By Erica Madison
On April 23, 2012, Planning Manager Andrew Thomas revealed a flaw in California’s new green plan for the Bay Area.
In an effort to reduce greenhouse gases, California passed the Sustainable Communities Strategy—Senate Bill 375(SCS). The bill’s author, which was passed in 2009, believes building homes closer to core job cities such as San Francisco, Oakland and San Jose will reduce travel time, which will in turn reduce greenhouses gasses. The goal is to reduce reliance on automobile transportation over a 30-year period.
The Association of Bay Area Governments (ABAG) and the Metropolitan Transportation Commission (MTC) has put together a strategy called Plan Bay Area. These two groups have been in charge of implementing the strategy of the SCS for the Bay Area. Their goal is to encourage Bay Area cities to amend their land use plans to allow for the construction of more housing and transportation for people working in the San Francisco and Oakland areas.
Although Senate Bill 375 doesn’t require any city to participate, they are dangling financial incentives such as money for housing and transportation. However, the Alameda Planning board isn’t too confident this plan will work.
The first problem with the plan is that more housing doesn’t equal shorter commutes.
“We need more factual information. Building a bunch of houses together doesn’t mean people will move closer to where they work. I’m a skeptic,” Planning Board President Lorre Zuppan said.
The second part of the bill promises to bring more jobs to the area. They predict 12,069 jobs will be added in Alameda. However, over the last twenty years, Alameda has only been losing jobs. According to the Planning Board staff, Alameda is “Housing Rich and Job poor”.
“This strategy won’t create jobs for Alameda, but it will increase the ratio of jobs to housing,” Planning Manager Andrew Thomas said.
If Alameda amends its land use plan they will be amending plans for the North Waterfront, Alameda Landing, and Alameda Point. But before this can happen, Alameda needs to know where the funding is coming from. Planning Board Manager Andrew Thomas pointed out Alameda’s redevelopment funds are dwindling.
Since San Francisco, Oakland and San Jose have been identified as the key job producing areas, most of the money the state is promising for housing and transportation will go to these areas.
“Alameda can accommodate some the regional growth, but the state needs to step up. Housing won’t happen without additional funding,” Thomas said.
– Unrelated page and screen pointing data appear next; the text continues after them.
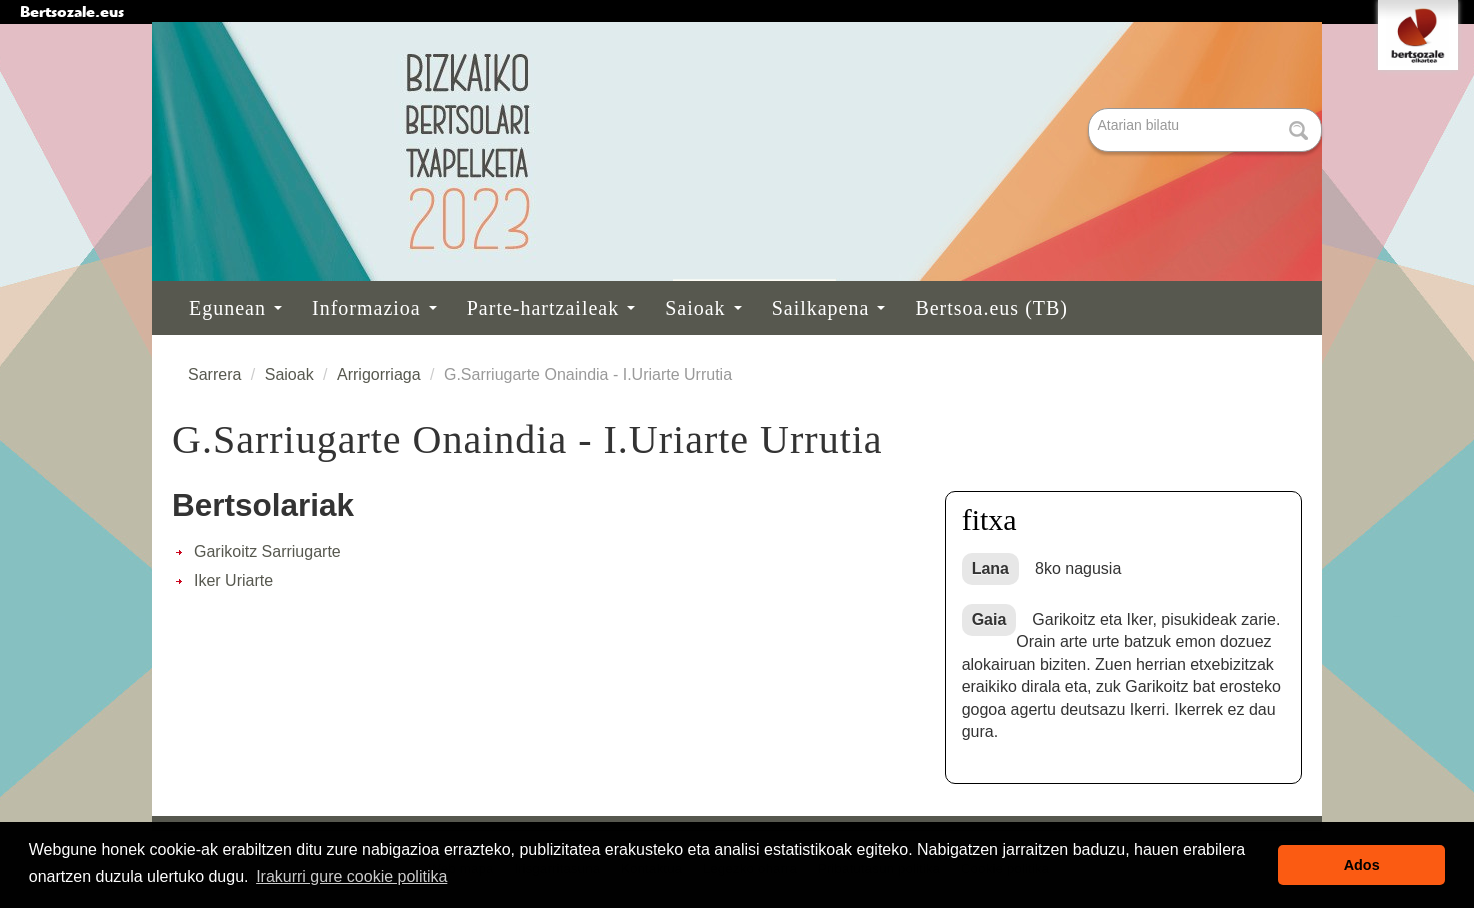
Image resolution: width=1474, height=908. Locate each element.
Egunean (235, 308)
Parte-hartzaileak (551, 308)
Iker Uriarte (233, 580)
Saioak (703, 308)
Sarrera (214, 374)
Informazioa (374, 308)
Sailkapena (829, 308)
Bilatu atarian (1090, 109)
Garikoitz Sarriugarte (267, 551)
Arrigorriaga (379, 374)
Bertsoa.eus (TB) (991, 308)
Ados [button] (1362, 865)
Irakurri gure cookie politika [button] (351, 876)
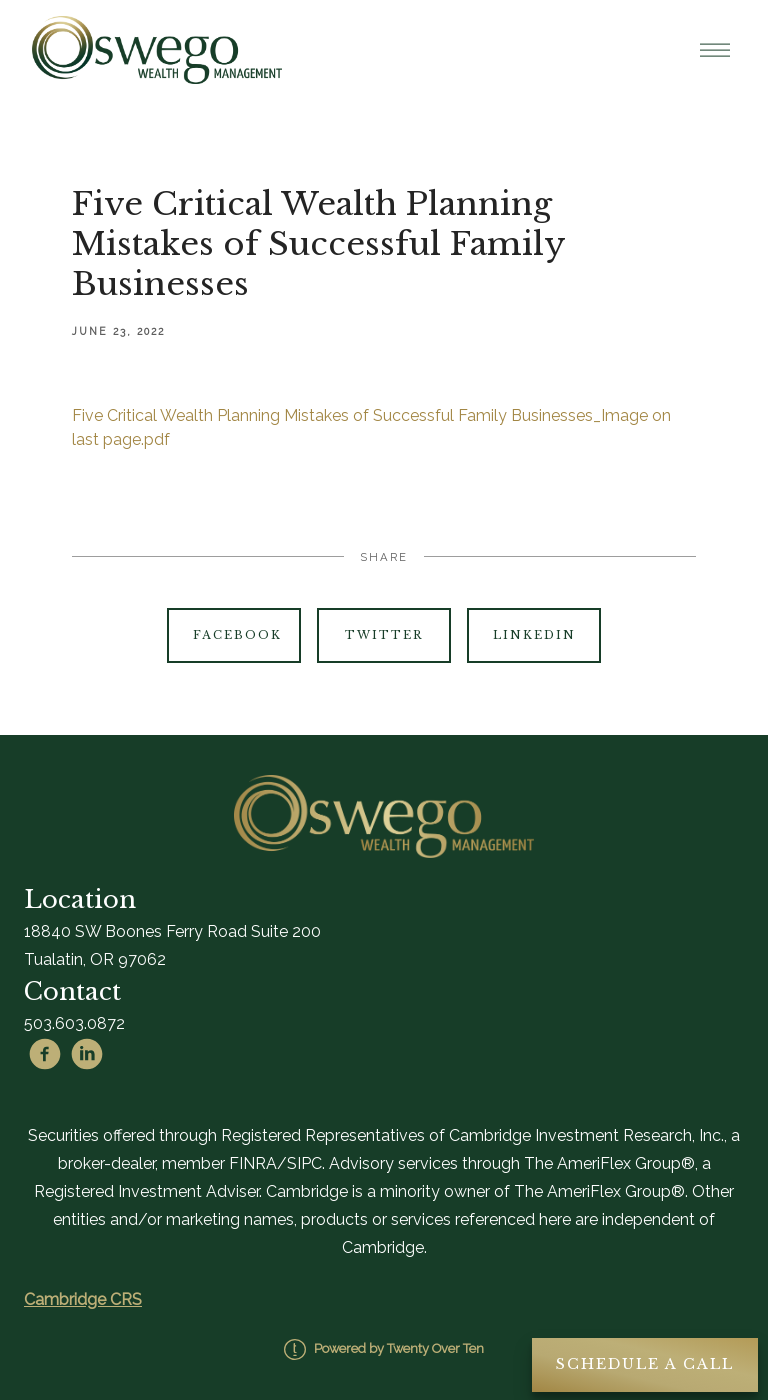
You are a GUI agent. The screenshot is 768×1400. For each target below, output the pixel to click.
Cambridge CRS (83, 1299)
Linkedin (534, 635)
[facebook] (45, 1054)
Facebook (237, 635)
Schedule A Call (645, 1364)
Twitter (384, 635)
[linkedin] (87, 1054)
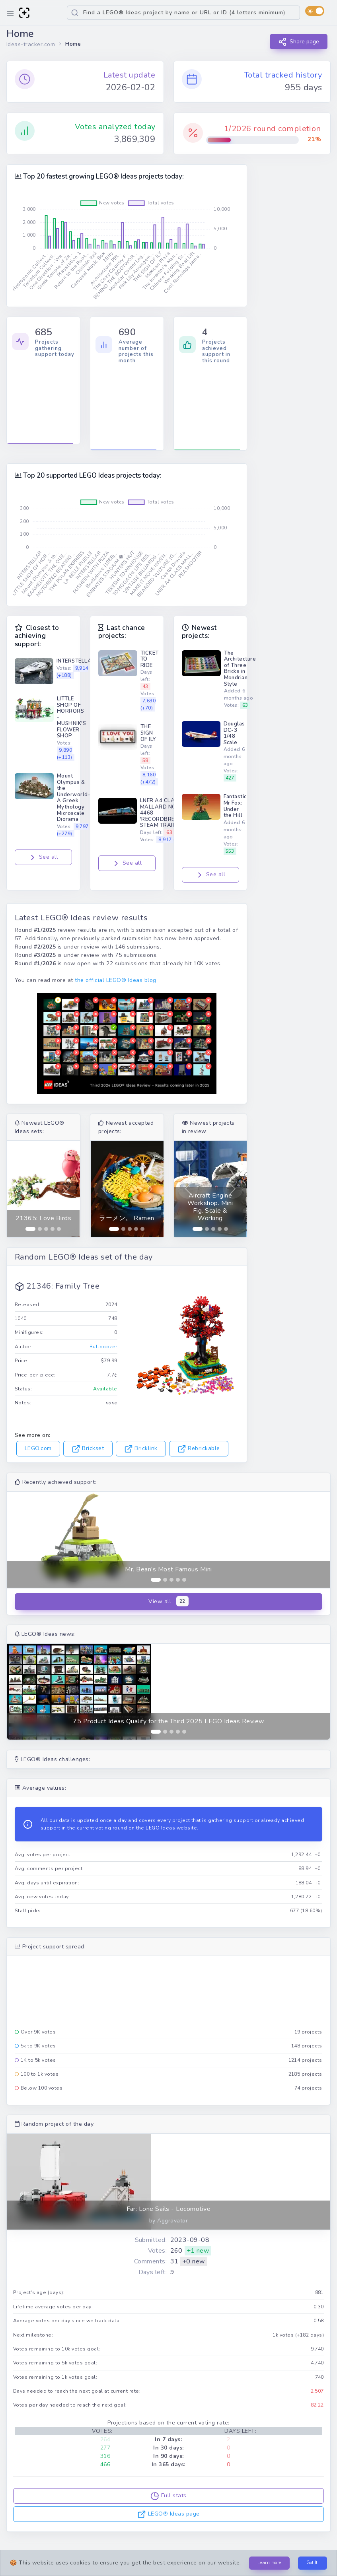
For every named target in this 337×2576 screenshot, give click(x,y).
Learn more (269, 2563)
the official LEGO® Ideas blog (115, 980)
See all (43, 857)
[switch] (314, 11)
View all (168, 1601)
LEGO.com (38, 1448)
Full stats (168, 2495)
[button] (21, 1189)
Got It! (312, 2563)
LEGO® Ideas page (168, 2514)
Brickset (88, 1448)
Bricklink (141, 1448)
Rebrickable (198, 1448)
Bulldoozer (103, 1346)
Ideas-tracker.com (30, 44)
Alameda Planning Staff has worked with ABAG and MTC to make amendments to their Plan Bay Area proposal that would better reflect Alameda, but they are still unhappy with the progress that has been made over the last year. In a recent letter the staff wrote: “Alameda staff has and continues to argue that Alameda’s ability to accommodate new housing largely depends on the ability of the region (MTC) and the State of California’s ability to fund major improvements to the transportation system.”
Since May 2011 the Planning Board says they still have not received a commitment to fund transportation at the North Waterfront, Alameda Landing, and Alameda Point.
“All these sites require major investment. We can zone for housing if we can provide transportation structure and financing for building the houses and money for storm drains and sewers,” Thomas said.
Alameda will have to wait and see if it is feasible to be a part of the Sustainable Communities Strategy.